You figure if this man can smile with all that's on his plate at the moment, then whatever problems you might be temporarily experiencing are suddenly rendered manini. If this guy can welcome reporters' questions and muster seemingly boundless optimism in his current straits, then there's hope for the rest of us.

For here is a coach, in the midst of a four-game, eight-day stretch as the Spartans play the University of Hawai'i tonight at the Stan Sheriff Center, of a 2-16 team that has just lost its last two games by a total of four points. In one of them, his 6-foot-10 player went in for a dunk and got cleanly blocked from behind by a 6-foot-3 defender with 25 seconds remaining.

Here's a coach trying to rebuild a long-sagging program while playing what the Sagarin ratings tell us is the third toughest Division I schedule in the nation. Somebody who inherited a schedule with a road appearance against Duke.

And, you thought the 10-9 Rainbow Warriors, who share last place in the Western Athletic Conference with San Jose State and Idaho, had issues.

For San Jose State, that's just the half of it. Last month the administration asked Nessman to also oversee the operation of the women's basketball team on an emergency basis after the head coach, who is battling breast cancer, went on medical leave and the interim coach was placed on administrative leave. So Nessman assigned one of his assistants to coach the women while he stays in daily contact and monitors compliance, budget and non-game responsibilities.

The job that Nessman originally signed up for was challenging enough: turn around a program that hasn't had a winning season in 12 years. Return to respectability an outfit that has had five consecutive 20-loss seasons and 12 in the last 19 years. Make competitive a team that hasn't won a conference regular season title since it began playing an all-college schedule.

A Spartan challenge indeed, if not Mission: Impossible. And one that had seen three changes in coaches in the eight seasons preceding Nessman's arrival last year.

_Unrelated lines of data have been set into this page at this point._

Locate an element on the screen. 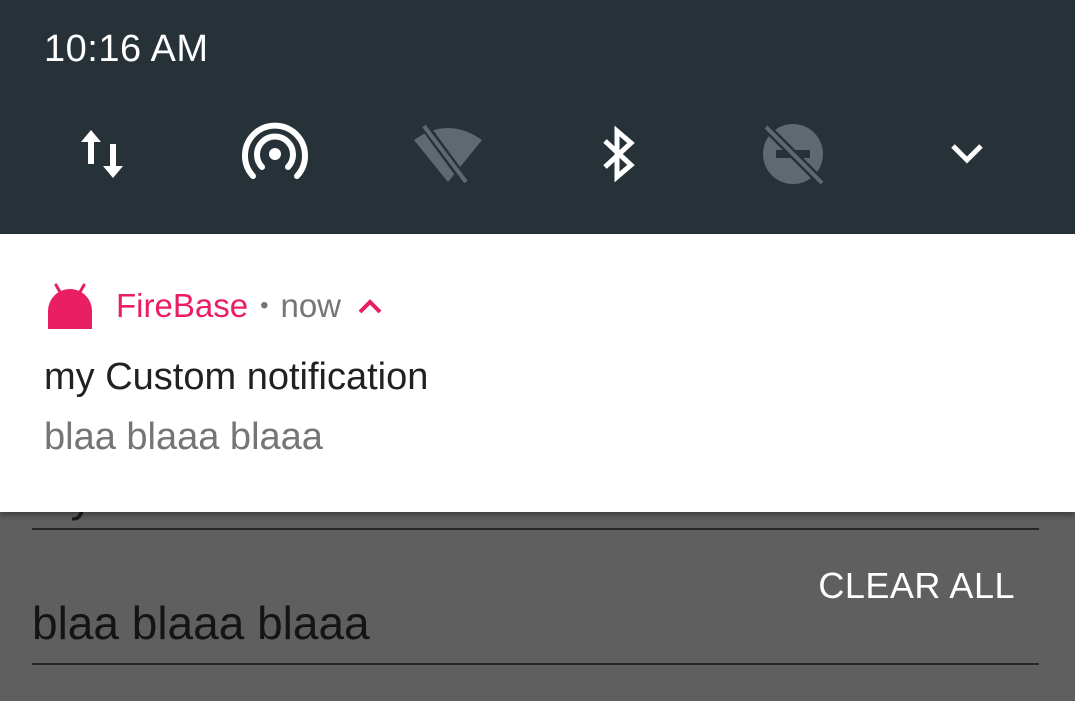 Image resolution: width=1075 pixels, height=701 pixels. qs-tile-bluetooth is located at coordinates (619, 154).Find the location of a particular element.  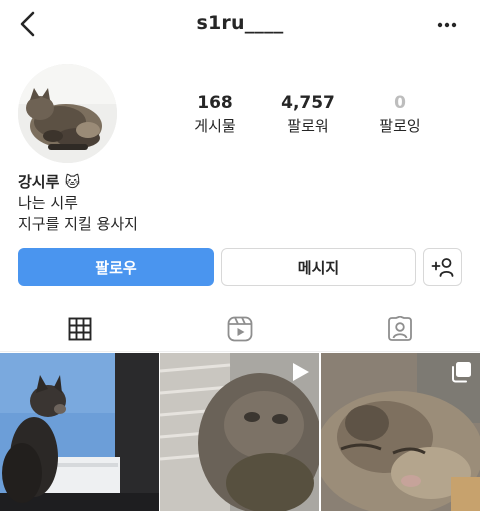

more-options-button is located at coordinates (447, 25).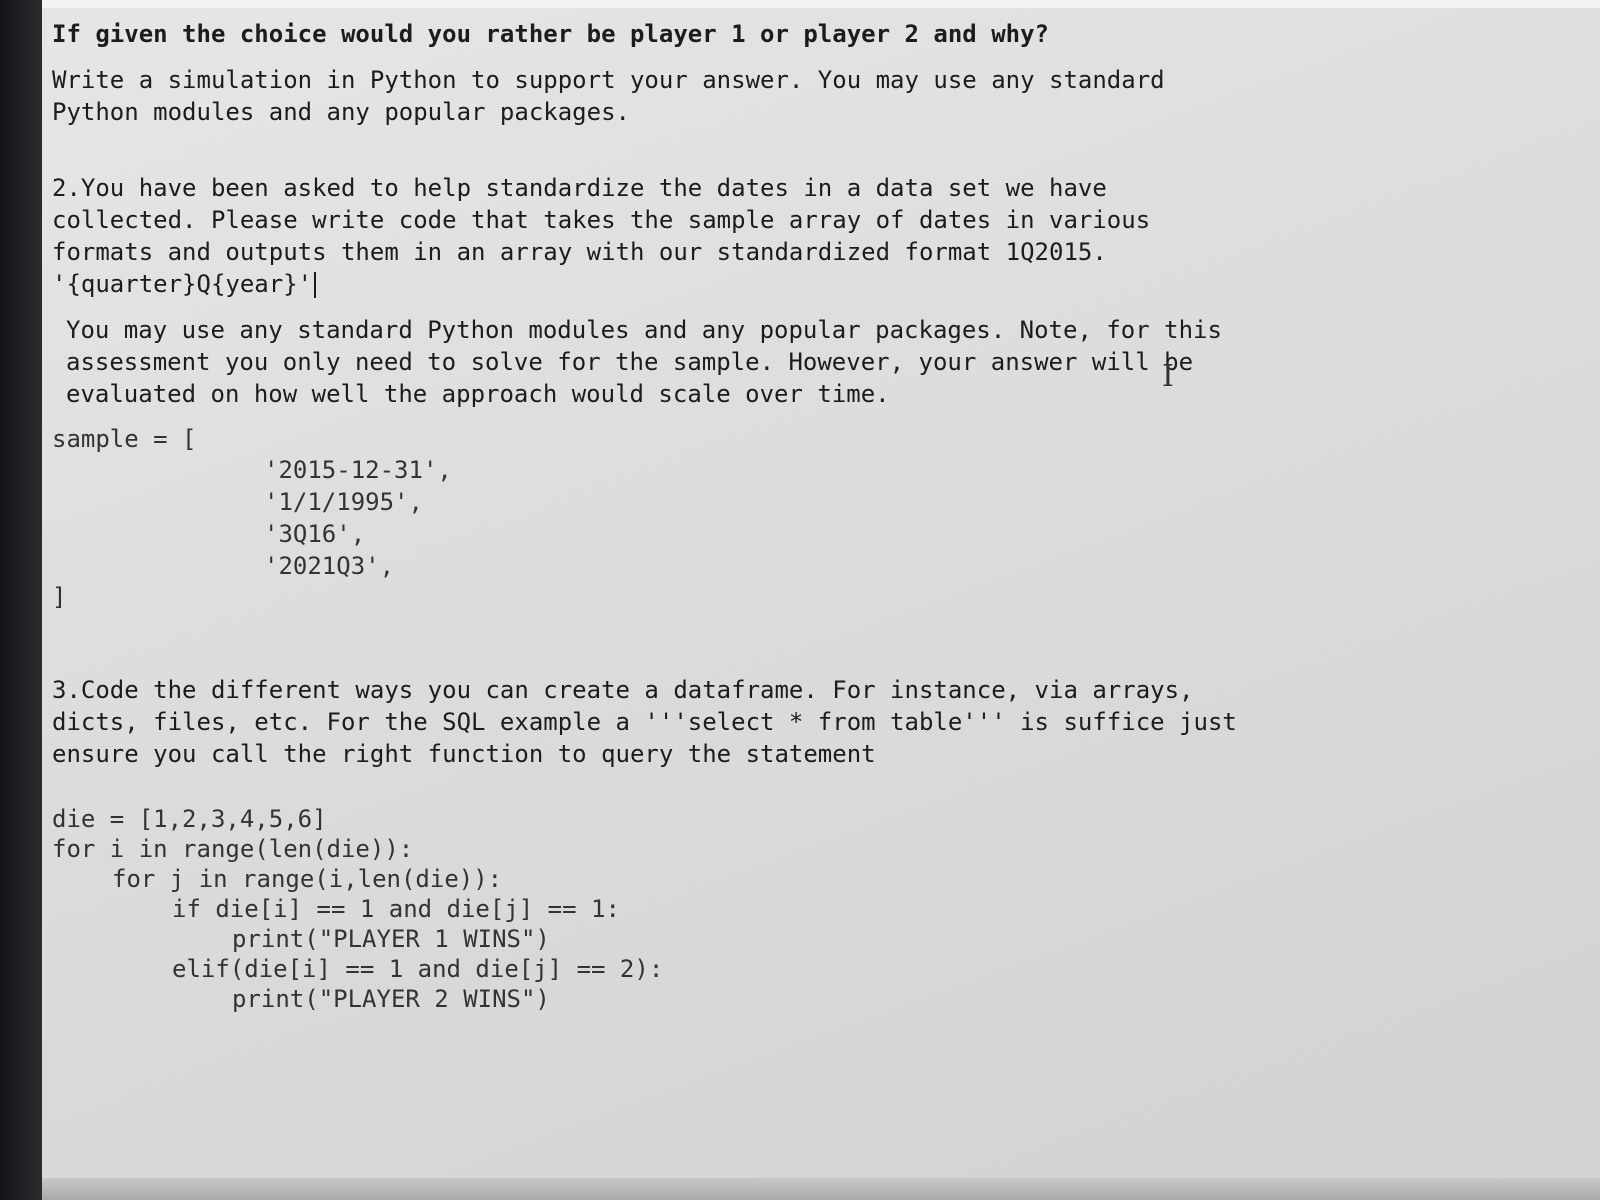 The width and height of the screenshot is (1600, 1200). I want to click on text-cursor-icon: I, so click(1168, 376).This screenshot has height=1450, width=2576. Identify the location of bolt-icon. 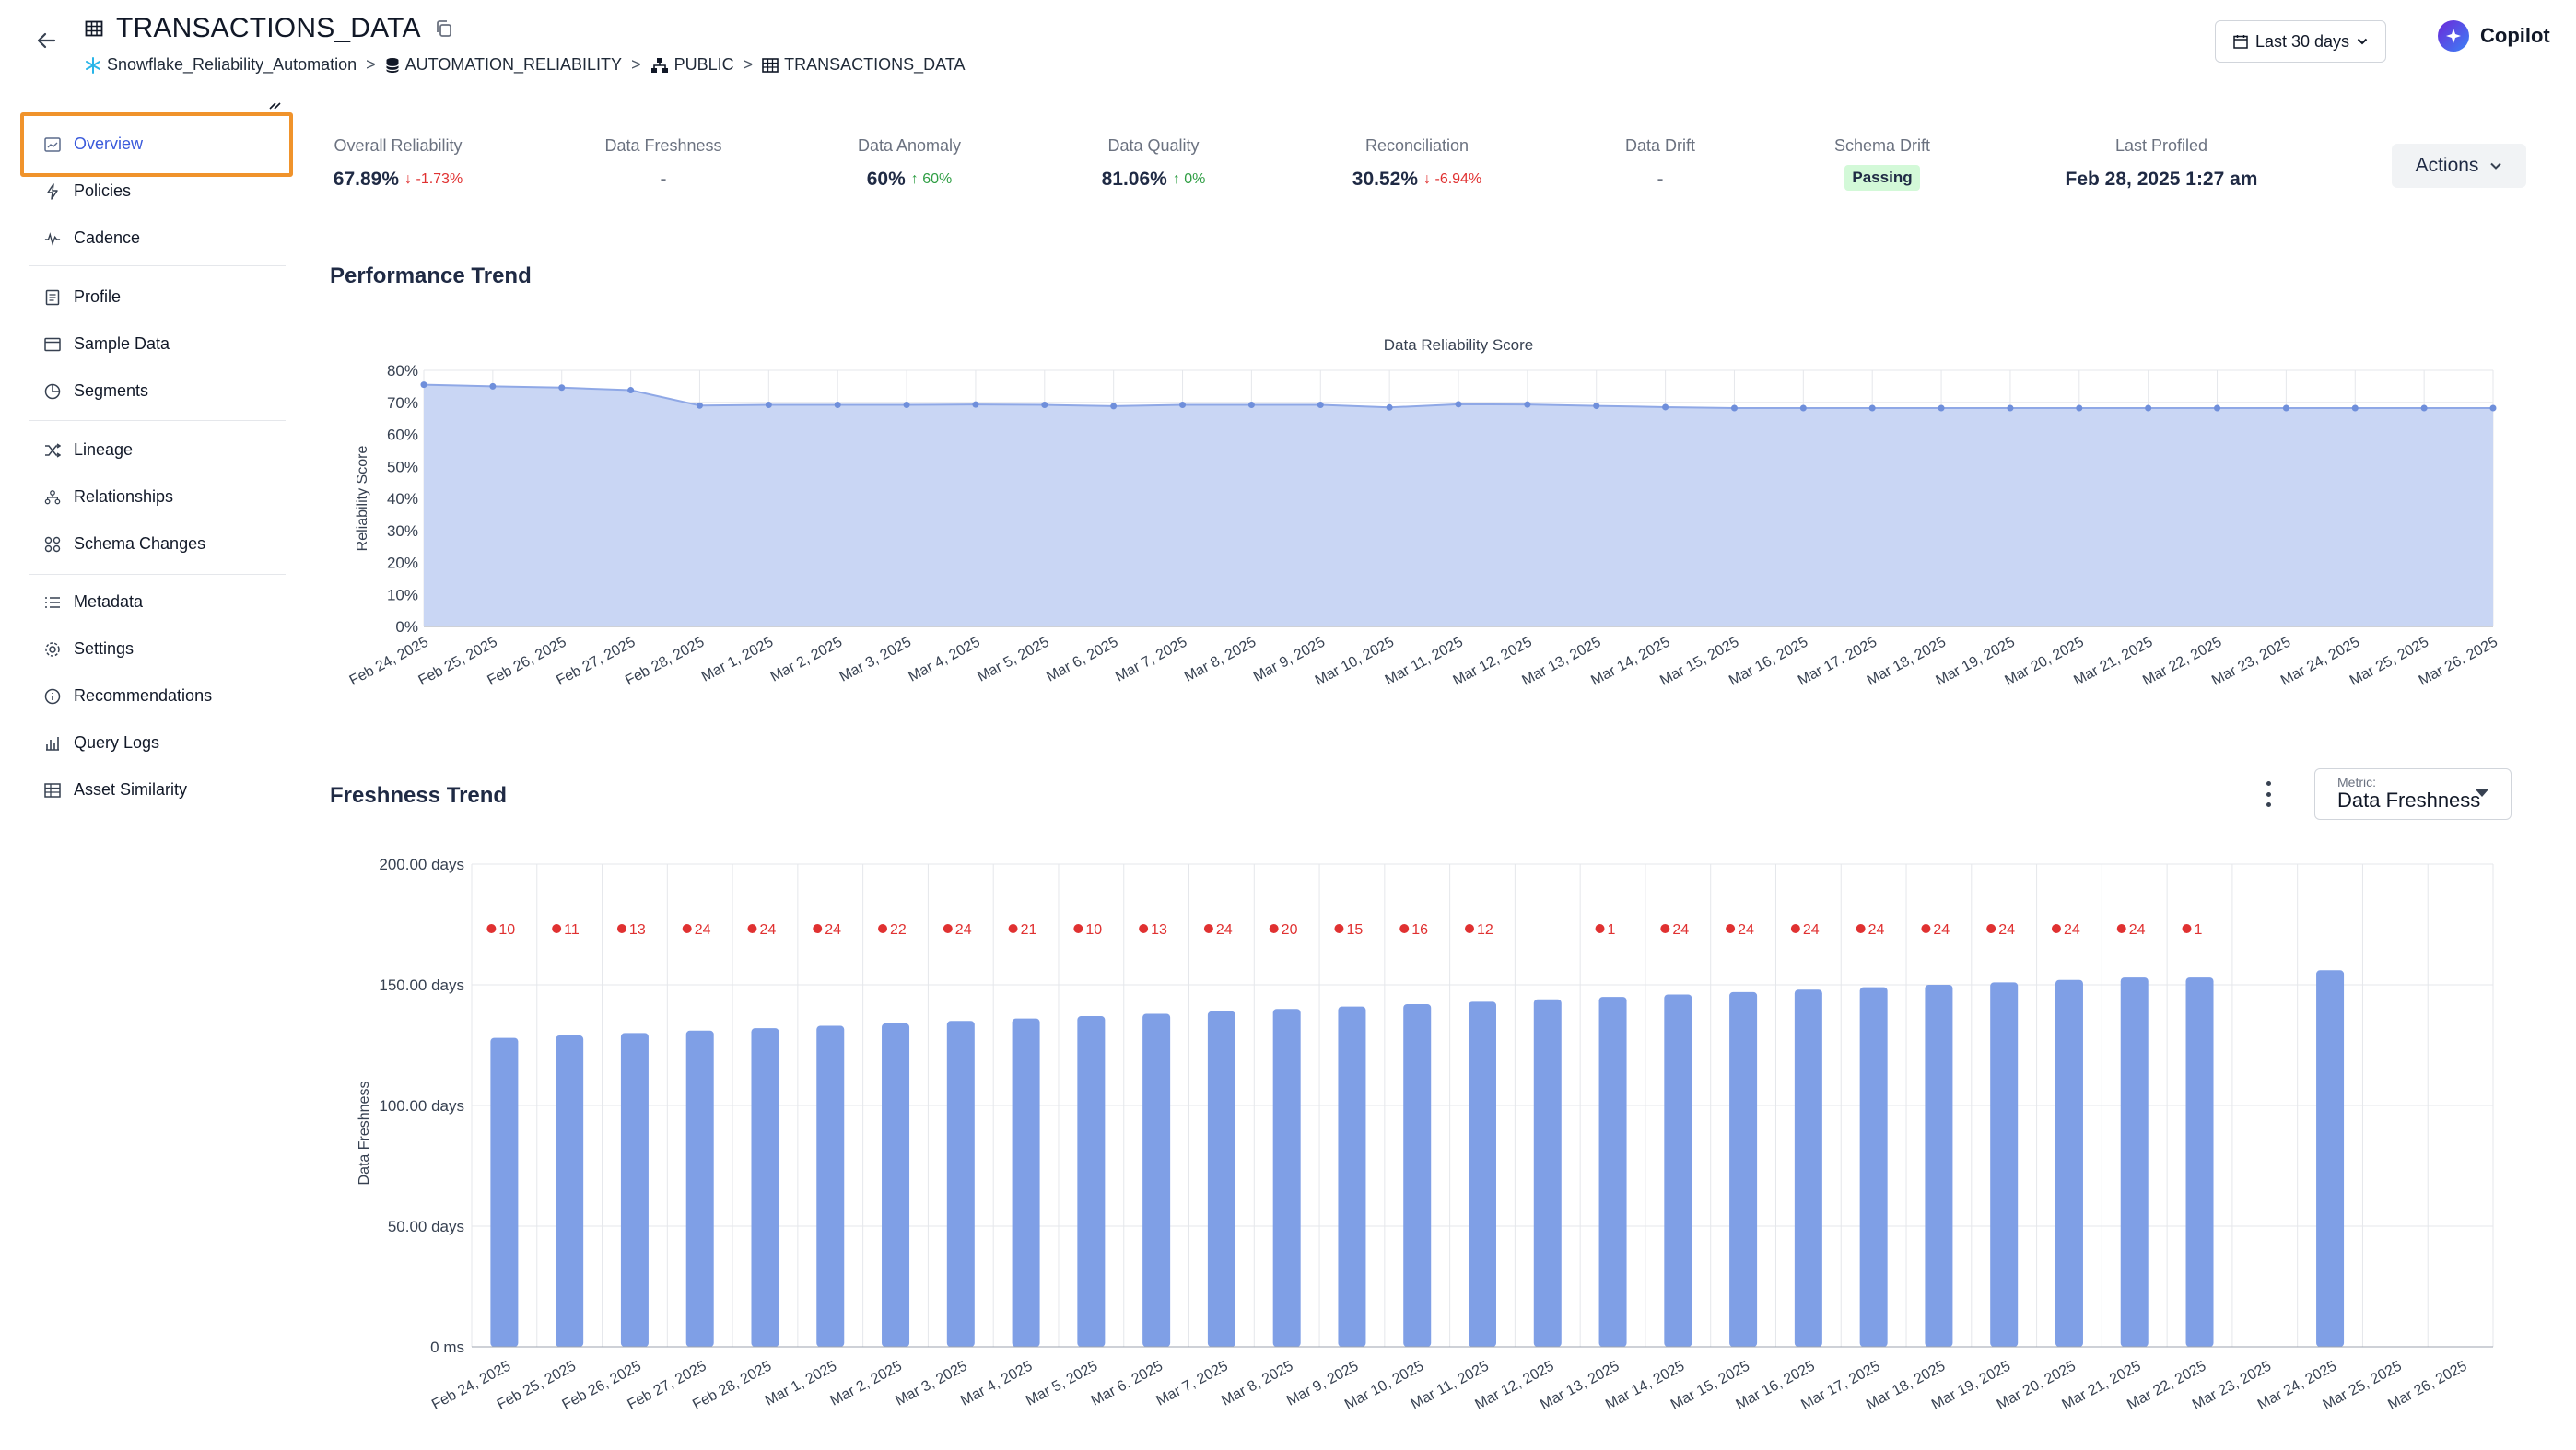
(52, 191). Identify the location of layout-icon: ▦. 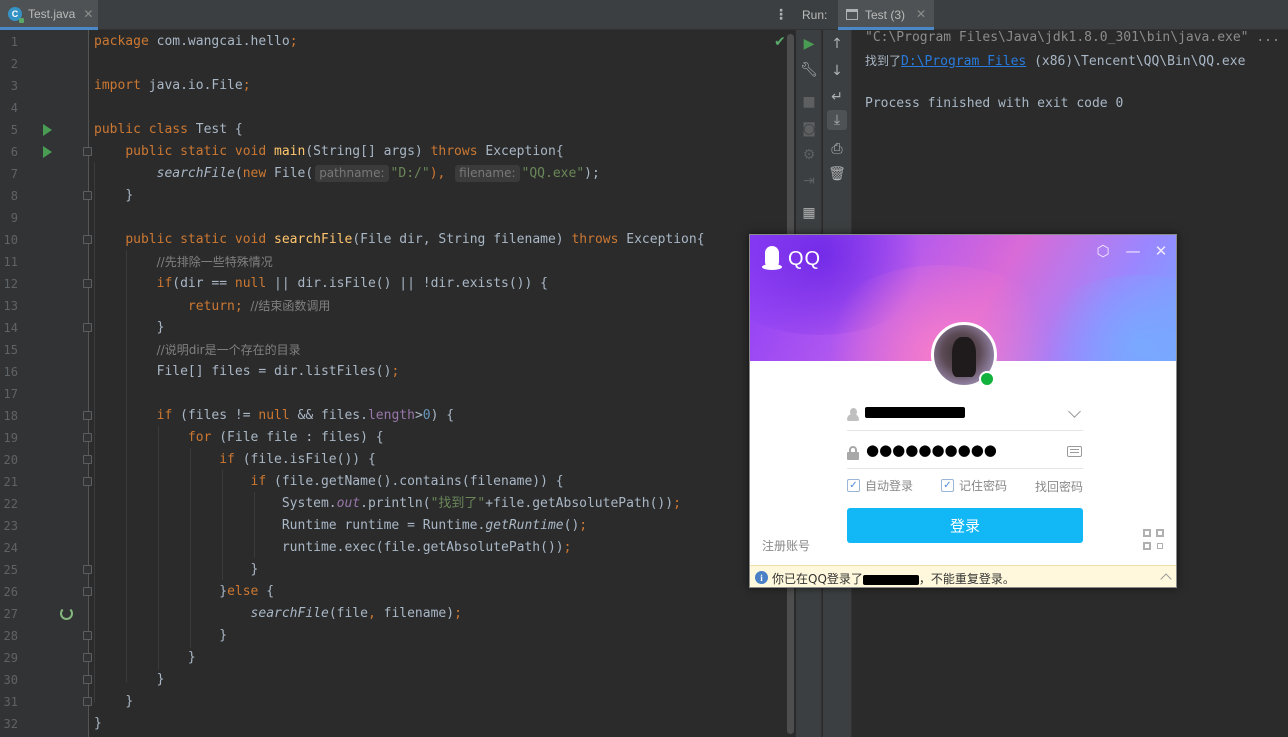
(809, 213).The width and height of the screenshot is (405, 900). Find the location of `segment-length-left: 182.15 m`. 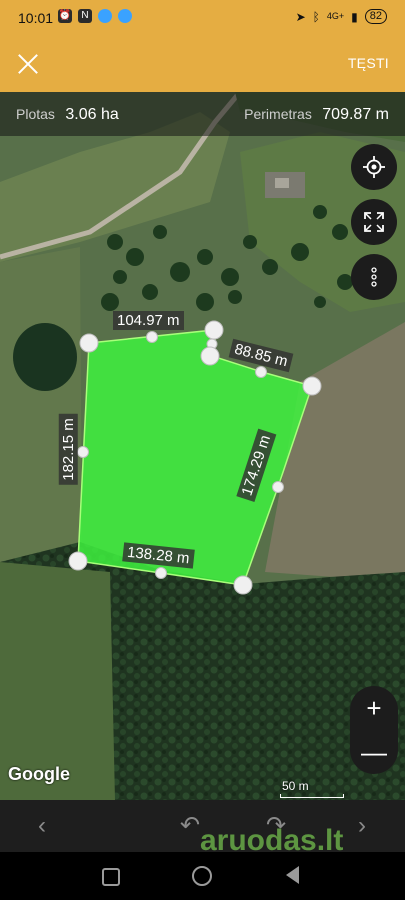

segment-length-left: 182.15 m is located at coordinates (68, 450).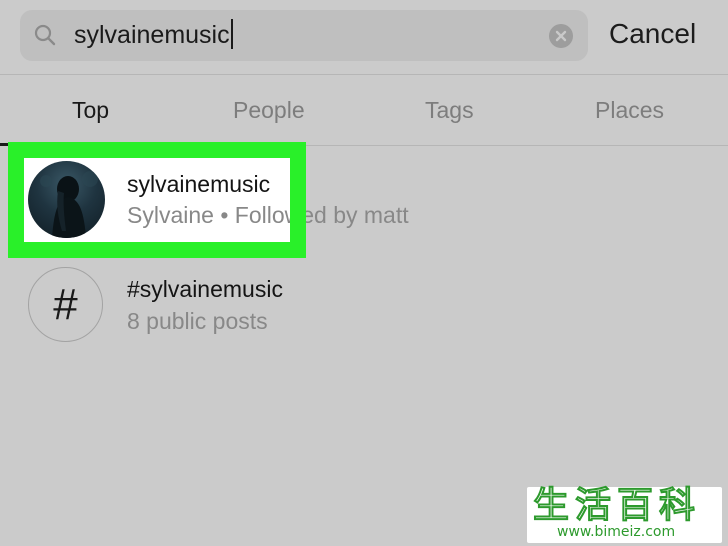  I want to click on watermark-url: www.bimeiz.com, so click(616, 532).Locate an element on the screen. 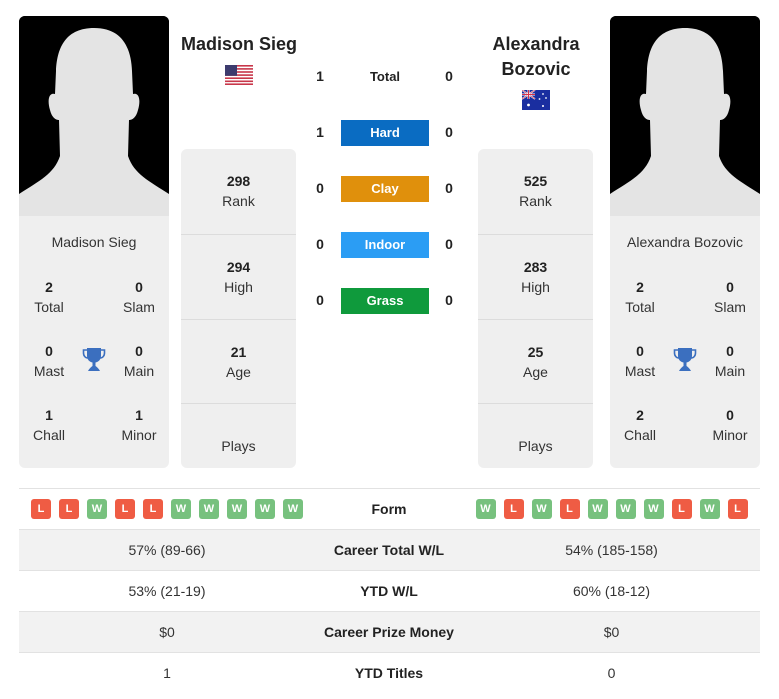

Like football coach Dick Tomey, Nessman is trying to reinvent the formula for success at San Jose State. He's moving away from a foundation of junior college transfers and mining San Jose's long-neglected Bay Area backyard. Forward De Vonte Thomas was the first Bay Area high school senior to get a scholarship from the Spartans in 21 years.

"I think we're beginning to move in the right direction," Nessman said.

For now, the ability to keep smiling might be the best indication of that.